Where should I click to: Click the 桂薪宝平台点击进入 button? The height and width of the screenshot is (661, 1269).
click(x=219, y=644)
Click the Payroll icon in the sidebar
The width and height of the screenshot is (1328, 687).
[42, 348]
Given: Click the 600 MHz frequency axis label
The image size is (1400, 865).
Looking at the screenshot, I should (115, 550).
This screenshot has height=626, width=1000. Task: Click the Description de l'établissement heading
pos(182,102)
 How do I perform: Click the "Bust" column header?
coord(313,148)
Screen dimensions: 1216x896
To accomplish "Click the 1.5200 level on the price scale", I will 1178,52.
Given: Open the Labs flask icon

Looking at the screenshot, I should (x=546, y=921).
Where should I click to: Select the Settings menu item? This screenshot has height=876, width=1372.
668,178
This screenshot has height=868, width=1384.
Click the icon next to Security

++++++++++

Your task:
Reproduce the entries above in full, precisely as written.

Response area:
Where should I click to: Click the 桂薪宝平台点击进入 button? The height and width of the screenshot is (661, 1269).
click(x=219, y=644)
Click the Payroll icon in the sidebar
The width and height of the screenshot is (1328, 687).
[42, 348]
Given: Click the 600 MHz frequency axis label
The image size is (1400, 865).
Looking at the screenshot, I should (115, 550).
This screenshot has height=626, width=1000. Task: Click the Description de l'établissement heading
pos(182,102)
 How do I perform: Click the "Bust" column header?
coord(313,148)
Screen dimensions: 1216x896
To accomplish "Click the 1.5200 level on the price scale", I will 1178,52.
Given: Open the Labs flask icon

Looking at the screenshot, I should (x=546, y=921).
Where should I click to: Select the Settings menu item? This screenshot has height=876, width=1372.
668,178
This screenshot has height=868, width=1384.
Click the icon next to Security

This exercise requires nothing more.